Obsidian nodded his head as Hemitate’s voice came through the earbud. Normally, Sulphur, who sat at the next booth, wore it, to keep in touch with the bar. Today, it was Hemitate and Felicity, a young meta with the ability to harmonize to any frequency, manning the bar. They were legitimately employed by the bar, which was also a legitimate business. Just because Obsidian conducted some less-than-legal conversations at the very back booth, the one with the black and red tablecloth and the black seats, didn’t make the business any less real.

He looked down at the laptop screen in front of him, tapping through the camera feed until he landed on the newly positioned camera. He watched as the purple haired girl, who they had IDed as Hazel Beauvais, as she set up shop. Notebooks, a laptop with a wireless mouse, and colored pens all filled the table. He hummed and leaned back in his seat, his brain itching as he watched her.
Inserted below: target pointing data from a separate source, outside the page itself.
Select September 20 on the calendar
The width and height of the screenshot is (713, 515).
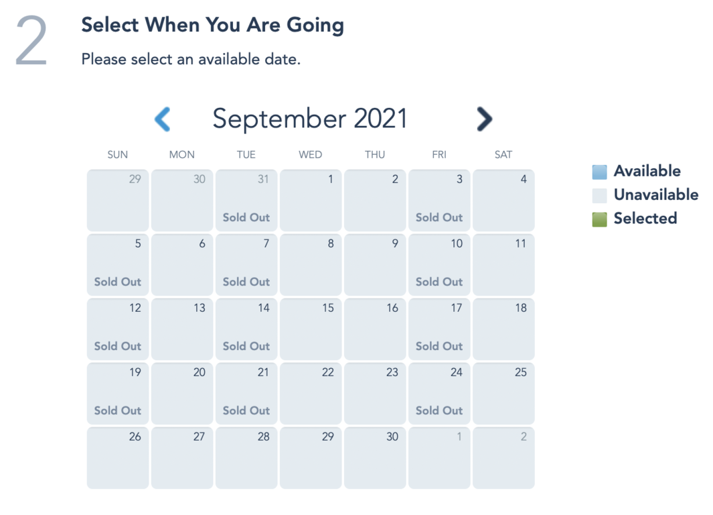click(182, 393)
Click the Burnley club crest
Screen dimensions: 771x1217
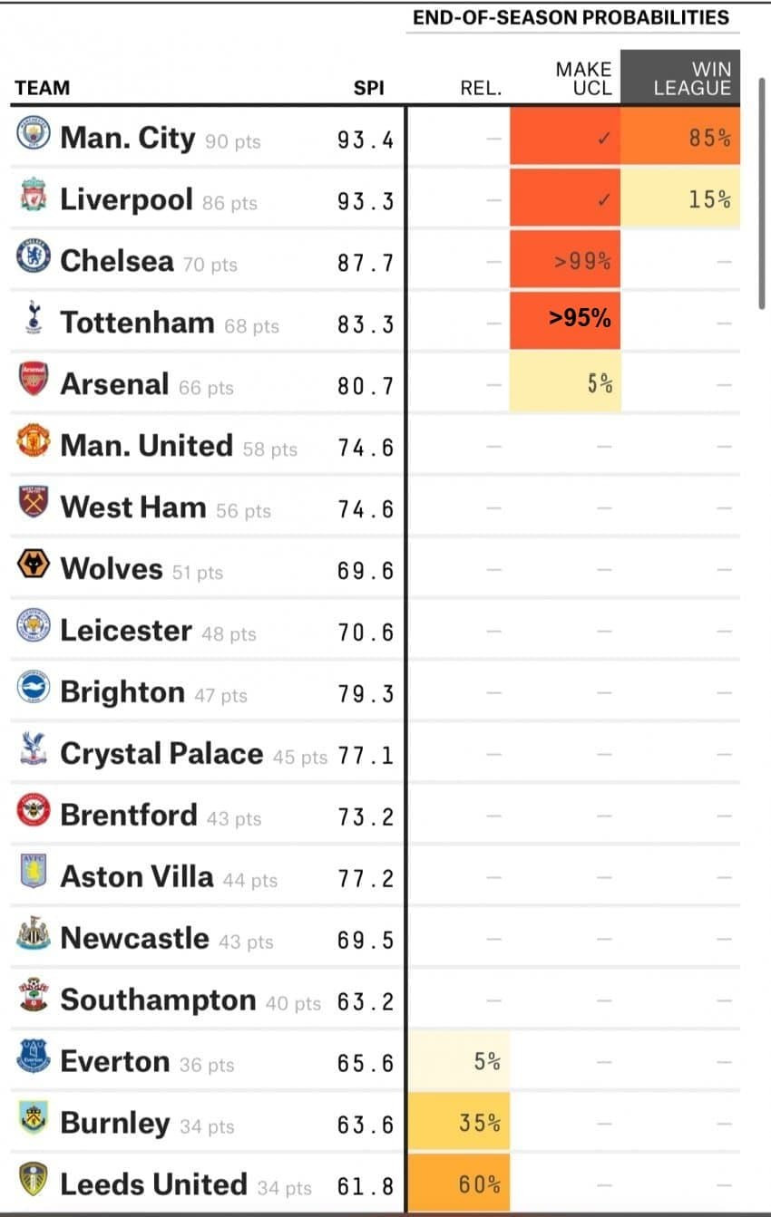pyautogui.click(x=33, y=1121)
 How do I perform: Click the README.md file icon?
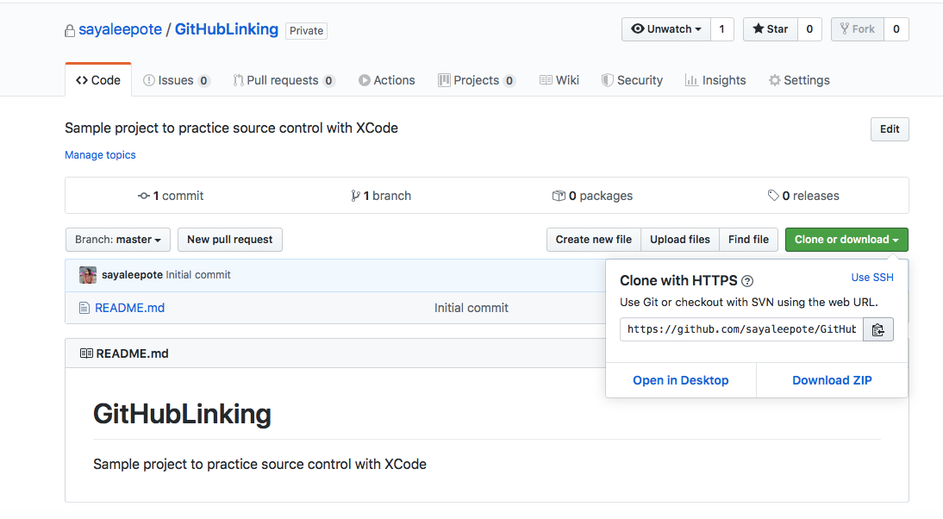click(x=84, y=308)
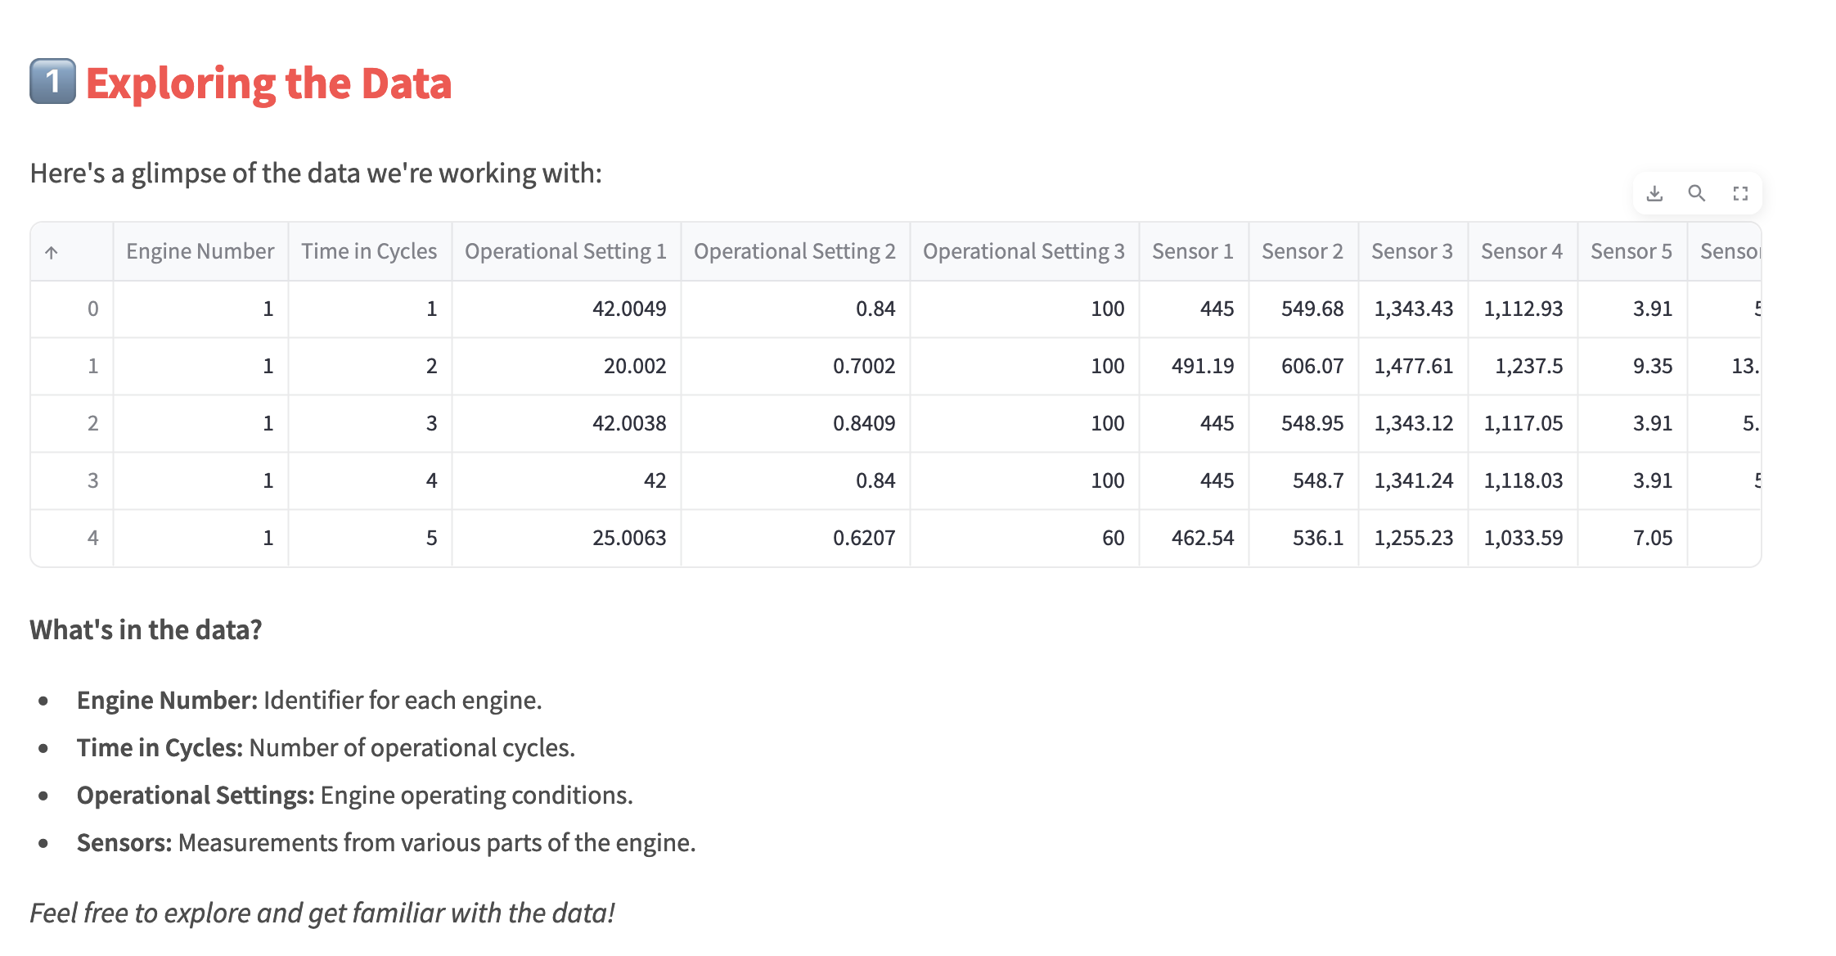Open the table search icon
The image size is (1836, 956).
1697,194
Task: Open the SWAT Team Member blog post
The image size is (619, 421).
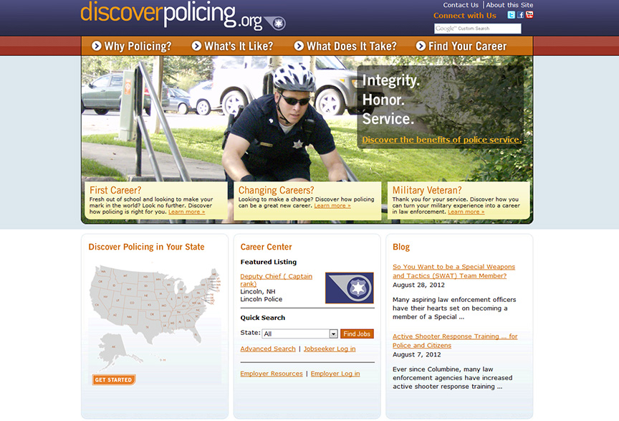Action: (x=454, y=271)
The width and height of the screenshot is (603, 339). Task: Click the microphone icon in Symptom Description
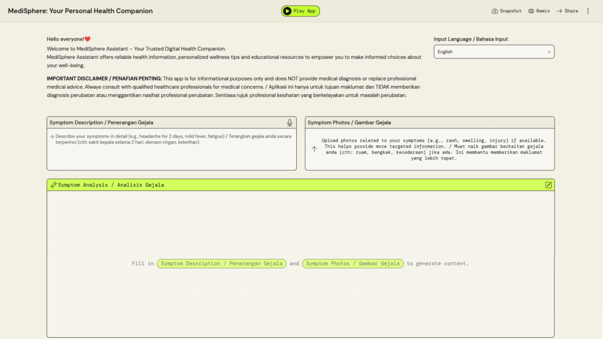290,122
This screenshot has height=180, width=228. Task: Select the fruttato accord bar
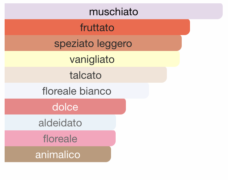pyautogui.click(x=97, y=27)
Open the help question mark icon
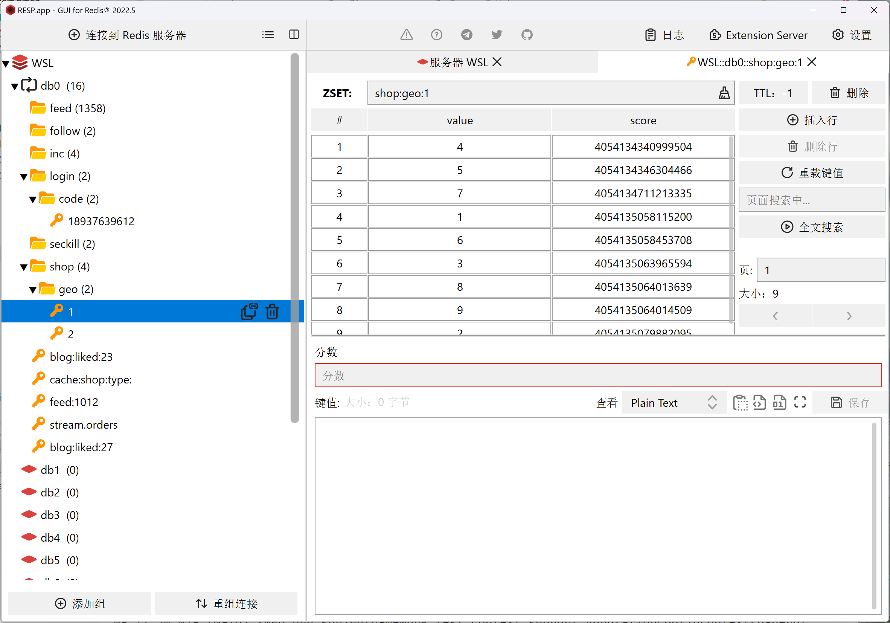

She had been coming almost every single day for the last few weeks, usually with a young albino man, ever since they had fully opened. She always sat at the same table every day, one down, in the booth just past Sulphur. It was suspicious, but not unusual. Just suspicious enough that Obsidian was curious.

She had entered the building, and from his seat at his booth, he had seen her come in. He had watched her subtly, his eyes flicking up, but making no other movements. He had watched her walk to her usual seat and noticed that despite the obvious positioning of the new camera, she didn’t even look at it. He found that even more suspicious. All of his other regulars had asked about it already, and yet, this girl who was here almost every day, failed to even look up and notice it.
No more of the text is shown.